Problem to work on: Reproduce the entries so that every line matches the original exactly.

Task material:
________________

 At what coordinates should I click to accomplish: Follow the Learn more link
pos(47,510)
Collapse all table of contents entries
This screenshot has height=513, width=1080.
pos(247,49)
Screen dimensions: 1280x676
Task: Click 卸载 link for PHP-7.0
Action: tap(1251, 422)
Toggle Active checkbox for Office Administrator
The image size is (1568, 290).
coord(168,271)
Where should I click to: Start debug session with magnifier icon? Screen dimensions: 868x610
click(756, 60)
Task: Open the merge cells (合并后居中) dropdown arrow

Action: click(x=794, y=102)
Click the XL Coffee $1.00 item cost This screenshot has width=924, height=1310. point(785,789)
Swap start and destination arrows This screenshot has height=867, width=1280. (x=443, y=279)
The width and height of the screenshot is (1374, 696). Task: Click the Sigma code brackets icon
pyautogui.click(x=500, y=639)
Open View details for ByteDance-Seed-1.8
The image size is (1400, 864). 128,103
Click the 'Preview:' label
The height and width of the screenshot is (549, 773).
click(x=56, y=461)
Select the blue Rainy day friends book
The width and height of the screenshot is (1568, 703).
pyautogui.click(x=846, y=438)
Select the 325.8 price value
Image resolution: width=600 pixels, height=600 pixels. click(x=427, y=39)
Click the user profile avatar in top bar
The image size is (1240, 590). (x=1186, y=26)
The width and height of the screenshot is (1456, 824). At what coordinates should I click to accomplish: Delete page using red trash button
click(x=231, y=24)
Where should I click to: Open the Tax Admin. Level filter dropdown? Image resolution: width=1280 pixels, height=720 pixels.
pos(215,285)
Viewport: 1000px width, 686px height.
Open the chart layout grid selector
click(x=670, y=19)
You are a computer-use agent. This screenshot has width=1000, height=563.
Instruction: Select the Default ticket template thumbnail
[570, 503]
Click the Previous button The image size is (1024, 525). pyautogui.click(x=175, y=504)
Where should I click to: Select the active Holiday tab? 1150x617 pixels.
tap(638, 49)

________________

Solution below:
 At what coordinates should I click to accomplish: Follow the Learn more link
pos(47,510)
Collapse all table of contents entries
This screenshot has height=513, width=1080.
pos(247,49)
Screen dimensions: 1280x676
Task: Click 卸载 link for PHP-7.0
Action: tap(1251, 422)
Toggle Active checkbox for Office Administrator
The image size is (1568, 290).
coord(168,271)
Where should I click to: Start debug session with magnifier icon? Screen dimensions: 868x610
click(756, 60)
Task: Open the merge cells (合并后居中) dropdown arrow

Action: click(x=794, y=102)
Click the XL Coffee $1.00 item cost This screenshot has width=924, height=1310. point(785,789)
Swap start and destination arrows This screenshot has height=867, width=1280. (x=443, y=279)
The width and height of the screenshot is (1374, 696). Task: Click the Sigma code brackets icon
pyautogui.click(x=500, y=639)
Open View details for ByteDance-Seed-1.8
The image size is (1400, 864). 128,103
Click the 'Preview:' label
The height and width of the screenshot is (549, 773).
click(x=56, y=461)
Select the blue Rainy day friends book
The width and height of the screenshot is (1568, 703).
pyautogui.click(x=846, y=438)
Select the 325.8 price value
Image resolution: width=600 pixels, height=600 pixels. click(x=427, y=39)
Click the user profile avatar in top bar
The image size is (1240, 590). (x=1186, y=26)
The width and height of the screenshot is (1456, 824). At what coordinates should I click to accomplish: Delete page using red trash button
click(x=231, y=24)
Where should I click to: Open the Tax Admin. Level filter dropdown? Image resolution: width=1280 pixels, height=720 pixels.
pos(215,285)
Viewport: 1000px width, 686px height.
Open the chart layout grid selector
click(x=670, y=19)
You are a computer-use agent. This screenshot has width=1000, height=563.
Instruction: Select the Default ticket template thumbnail
[570, 503]
Click the Previous button The image size is (1024, 525). pyautogui.click(x=175, y=504)
Where should I click to: Select the active Holiday tab? 1150x617 pixels.
tap(638, 49)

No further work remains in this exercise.